> Problem
Locate every line below that contains the word "computer" and copy it.

> Listed records
—————

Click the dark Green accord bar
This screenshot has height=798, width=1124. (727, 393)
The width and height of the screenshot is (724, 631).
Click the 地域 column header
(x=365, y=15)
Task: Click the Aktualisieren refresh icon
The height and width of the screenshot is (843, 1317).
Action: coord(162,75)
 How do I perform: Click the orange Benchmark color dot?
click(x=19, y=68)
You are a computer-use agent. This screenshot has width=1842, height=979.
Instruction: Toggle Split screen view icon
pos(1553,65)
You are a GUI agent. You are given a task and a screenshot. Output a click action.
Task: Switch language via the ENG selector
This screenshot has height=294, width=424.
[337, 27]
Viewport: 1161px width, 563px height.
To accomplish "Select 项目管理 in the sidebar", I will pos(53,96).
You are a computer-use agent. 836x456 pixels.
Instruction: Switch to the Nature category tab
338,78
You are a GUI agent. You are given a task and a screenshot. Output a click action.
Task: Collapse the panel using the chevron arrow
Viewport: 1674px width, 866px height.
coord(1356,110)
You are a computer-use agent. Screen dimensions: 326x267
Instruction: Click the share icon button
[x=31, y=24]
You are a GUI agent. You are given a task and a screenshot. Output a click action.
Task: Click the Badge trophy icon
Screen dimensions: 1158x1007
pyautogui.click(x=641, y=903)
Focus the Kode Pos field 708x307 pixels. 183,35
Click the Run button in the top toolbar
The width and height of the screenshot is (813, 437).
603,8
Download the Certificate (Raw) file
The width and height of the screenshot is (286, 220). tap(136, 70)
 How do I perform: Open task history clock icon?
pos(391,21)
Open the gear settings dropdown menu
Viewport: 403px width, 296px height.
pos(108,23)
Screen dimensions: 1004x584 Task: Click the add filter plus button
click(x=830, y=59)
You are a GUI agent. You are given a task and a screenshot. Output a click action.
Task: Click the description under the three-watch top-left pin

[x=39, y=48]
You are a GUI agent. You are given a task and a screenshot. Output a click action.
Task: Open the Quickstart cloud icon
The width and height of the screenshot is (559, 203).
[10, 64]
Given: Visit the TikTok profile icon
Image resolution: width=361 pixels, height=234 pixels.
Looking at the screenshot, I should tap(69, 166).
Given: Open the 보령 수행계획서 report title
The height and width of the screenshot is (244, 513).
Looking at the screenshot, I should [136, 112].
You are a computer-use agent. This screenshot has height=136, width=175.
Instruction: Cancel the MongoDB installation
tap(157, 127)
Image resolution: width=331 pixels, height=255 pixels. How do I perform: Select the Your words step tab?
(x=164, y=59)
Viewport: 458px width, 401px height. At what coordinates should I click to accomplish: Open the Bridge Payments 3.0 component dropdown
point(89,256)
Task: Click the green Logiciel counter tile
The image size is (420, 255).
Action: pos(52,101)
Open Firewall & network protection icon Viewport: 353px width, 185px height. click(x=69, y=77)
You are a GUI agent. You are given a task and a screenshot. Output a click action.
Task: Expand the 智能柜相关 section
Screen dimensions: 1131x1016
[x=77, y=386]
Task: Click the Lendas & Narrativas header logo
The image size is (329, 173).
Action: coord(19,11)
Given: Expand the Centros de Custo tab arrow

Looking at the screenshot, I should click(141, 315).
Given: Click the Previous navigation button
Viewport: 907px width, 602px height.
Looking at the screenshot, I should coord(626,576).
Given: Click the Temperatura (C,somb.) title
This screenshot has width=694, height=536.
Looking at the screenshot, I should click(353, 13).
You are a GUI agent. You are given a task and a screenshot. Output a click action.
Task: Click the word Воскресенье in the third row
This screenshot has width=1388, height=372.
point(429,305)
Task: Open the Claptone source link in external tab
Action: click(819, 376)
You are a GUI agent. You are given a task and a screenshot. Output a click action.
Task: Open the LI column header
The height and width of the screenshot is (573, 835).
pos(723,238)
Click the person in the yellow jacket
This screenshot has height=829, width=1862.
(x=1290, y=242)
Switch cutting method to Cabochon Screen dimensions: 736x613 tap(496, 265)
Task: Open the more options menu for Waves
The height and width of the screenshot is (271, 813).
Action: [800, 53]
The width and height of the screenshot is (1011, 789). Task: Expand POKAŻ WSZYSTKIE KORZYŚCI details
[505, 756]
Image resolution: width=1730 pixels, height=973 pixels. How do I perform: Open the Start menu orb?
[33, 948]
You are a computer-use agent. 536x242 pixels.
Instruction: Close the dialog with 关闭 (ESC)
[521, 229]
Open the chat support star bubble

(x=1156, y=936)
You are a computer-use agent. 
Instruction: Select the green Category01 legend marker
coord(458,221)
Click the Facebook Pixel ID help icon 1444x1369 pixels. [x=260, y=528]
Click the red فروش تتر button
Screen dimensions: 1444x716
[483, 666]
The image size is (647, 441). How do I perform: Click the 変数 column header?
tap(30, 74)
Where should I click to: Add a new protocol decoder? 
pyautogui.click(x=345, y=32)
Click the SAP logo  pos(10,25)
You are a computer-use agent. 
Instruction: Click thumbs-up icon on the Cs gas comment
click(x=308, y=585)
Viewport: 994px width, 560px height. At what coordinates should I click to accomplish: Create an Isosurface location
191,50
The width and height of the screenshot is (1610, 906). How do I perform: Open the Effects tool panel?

—————

> Response for this exercise
You are a computer-use agent. This screenshot has width=1842, height=979.
You are a computer-use agent. 836x456 pixels.
You are a computer-use agent. Screen dimensions: 326x267
You are a computer-use agent. This screenshot has height=136, width=175.
You are a computer-use agent. 536x242 pixels.
You are a computer-use agent. 
You are a computer-use agent. 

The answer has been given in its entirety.